Activity: Return, exactly as written, every line from the first line of the data below through the line that contains "Screen dimensions: 800x600".

Input for this task:
───

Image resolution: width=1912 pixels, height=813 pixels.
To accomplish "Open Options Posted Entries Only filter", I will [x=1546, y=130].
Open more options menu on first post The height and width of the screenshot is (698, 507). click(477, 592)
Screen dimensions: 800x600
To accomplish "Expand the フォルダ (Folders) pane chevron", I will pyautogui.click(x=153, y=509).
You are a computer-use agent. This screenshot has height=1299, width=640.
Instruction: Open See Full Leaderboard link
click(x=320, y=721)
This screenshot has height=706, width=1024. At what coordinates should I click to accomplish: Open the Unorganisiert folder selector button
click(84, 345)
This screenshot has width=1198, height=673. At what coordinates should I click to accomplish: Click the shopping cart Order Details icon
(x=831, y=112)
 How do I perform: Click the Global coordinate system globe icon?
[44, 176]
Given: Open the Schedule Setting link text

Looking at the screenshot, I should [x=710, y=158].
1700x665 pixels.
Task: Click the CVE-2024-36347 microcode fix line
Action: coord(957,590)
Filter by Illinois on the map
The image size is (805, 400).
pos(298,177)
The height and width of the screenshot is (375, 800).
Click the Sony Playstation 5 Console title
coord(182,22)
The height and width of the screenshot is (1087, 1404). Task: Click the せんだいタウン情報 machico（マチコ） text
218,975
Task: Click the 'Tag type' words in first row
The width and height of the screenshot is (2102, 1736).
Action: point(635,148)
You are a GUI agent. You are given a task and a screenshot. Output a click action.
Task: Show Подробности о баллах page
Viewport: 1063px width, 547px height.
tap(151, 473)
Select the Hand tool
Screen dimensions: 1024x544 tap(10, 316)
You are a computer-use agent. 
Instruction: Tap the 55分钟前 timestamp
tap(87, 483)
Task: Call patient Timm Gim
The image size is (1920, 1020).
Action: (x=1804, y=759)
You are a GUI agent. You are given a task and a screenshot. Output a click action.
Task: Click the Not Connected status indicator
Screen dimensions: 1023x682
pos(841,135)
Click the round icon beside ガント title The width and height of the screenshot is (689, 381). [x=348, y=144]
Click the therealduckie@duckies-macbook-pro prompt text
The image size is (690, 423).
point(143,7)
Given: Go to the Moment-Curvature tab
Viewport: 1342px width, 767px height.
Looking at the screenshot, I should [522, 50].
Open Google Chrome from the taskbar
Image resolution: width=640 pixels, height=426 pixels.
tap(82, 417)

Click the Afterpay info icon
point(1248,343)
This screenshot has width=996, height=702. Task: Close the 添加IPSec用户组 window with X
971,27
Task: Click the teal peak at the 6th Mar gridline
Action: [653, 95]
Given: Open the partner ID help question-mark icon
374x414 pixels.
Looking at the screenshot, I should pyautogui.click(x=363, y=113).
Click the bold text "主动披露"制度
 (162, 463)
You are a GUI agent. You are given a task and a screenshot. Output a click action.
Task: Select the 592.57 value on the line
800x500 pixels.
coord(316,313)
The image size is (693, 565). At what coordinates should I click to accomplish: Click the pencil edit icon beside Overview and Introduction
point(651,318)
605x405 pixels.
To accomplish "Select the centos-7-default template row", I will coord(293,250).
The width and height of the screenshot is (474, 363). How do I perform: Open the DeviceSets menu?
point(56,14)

───

Task solution:
Image resolution: width=1912 pixels, height=813 pixels.
To accomplish "Open Options Posted Entries Only filter", I will [x=1546, y=130].
Open more options menu on first post The height and width of the screenshot is (698, 507). click(477, 592)
Screen dimensions: 800x600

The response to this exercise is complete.